** How to complete this task **
Please report each line in the material below that includes "agent".

** Information given **
....................

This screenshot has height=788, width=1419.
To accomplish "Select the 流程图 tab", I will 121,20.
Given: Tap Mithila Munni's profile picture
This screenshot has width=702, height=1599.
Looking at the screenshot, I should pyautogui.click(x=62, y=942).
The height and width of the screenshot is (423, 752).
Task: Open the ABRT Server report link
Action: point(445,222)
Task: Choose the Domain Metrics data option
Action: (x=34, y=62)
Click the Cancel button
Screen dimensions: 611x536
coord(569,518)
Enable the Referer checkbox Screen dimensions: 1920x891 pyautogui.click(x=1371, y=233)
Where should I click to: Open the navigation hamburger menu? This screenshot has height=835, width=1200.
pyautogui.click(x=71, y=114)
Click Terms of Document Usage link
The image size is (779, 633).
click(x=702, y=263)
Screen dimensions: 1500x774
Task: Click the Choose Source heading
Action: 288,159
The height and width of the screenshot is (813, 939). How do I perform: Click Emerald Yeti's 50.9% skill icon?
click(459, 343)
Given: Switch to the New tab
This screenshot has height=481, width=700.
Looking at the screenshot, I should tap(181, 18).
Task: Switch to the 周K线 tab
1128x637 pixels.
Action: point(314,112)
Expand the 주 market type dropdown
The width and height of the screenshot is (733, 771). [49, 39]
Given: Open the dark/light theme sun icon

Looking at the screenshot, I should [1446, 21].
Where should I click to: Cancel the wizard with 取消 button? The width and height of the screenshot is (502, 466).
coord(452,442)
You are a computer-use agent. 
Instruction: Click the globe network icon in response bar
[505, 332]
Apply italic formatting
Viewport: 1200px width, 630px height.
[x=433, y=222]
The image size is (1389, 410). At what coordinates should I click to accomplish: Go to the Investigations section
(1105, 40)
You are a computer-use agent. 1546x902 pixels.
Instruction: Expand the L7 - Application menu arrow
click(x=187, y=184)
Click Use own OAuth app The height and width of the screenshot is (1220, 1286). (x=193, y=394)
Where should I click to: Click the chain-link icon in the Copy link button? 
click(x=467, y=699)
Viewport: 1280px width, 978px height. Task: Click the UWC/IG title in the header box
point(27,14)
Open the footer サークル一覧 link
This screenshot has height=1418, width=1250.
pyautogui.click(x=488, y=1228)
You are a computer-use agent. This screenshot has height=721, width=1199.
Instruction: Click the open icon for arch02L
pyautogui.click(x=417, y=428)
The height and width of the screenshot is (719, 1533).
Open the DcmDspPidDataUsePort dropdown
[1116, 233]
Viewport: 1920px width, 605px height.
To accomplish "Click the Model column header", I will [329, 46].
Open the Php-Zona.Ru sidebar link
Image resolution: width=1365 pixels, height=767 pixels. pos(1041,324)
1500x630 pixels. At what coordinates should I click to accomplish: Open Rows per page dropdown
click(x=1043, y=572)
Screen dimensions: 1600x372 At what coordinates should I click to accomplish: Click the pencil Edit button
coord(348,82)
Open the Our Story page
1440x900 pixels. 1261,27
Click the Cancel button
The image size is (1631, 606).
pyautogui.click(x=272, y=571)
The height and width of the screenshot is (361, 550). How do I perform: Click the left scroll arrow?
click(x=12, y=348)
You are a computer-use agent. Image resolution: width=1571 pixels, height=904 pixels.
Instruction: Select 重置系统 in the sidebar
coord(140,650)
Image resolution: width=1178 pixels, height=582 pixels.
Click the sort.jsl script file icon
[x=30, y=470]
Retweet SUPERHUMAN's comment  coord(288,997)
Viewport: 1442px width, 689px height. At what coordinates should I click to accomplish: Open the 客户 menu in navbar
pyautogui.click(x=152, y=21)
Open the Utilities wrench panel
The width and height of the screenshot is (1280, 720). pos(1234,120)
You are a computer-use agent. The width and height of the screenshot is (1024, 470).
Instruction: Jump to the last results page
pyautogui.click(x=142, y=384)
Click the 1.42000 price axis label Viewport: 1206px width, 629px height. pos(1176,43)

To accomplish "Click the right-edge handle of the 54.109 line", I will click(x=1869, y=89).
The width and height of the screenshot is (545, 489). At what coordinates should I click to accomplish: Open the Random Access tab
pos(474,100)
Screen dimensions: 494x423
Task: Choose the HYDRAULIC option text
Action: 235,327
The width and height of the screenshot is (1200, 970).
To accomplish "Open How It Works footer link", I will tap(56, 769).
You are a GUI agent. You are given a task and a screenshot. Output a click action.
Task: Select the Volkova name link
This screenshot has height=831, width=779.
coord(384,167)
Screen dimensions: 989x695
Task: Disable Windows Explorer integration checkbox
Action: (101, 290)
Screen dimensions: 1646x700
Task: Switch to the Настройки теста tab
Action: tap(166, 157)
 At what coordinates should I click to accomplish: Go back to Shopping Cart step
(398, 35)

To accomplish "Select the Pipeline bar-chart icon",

....................

** Result of this task **
You are a computer-use agent. 
You are a computer-use agent. 1546x902 pixels.
You are a computer-use agent. This screenshot has height=721, width=1199.
You are a computer-use agent. Image resolution: width=1571 pixels, height=904 pixels.
You are a computer-use agent. The width and height of the screenshot is (1024, 470).
You are a GUI agent. You are given a task and a screenshot. Output a click action.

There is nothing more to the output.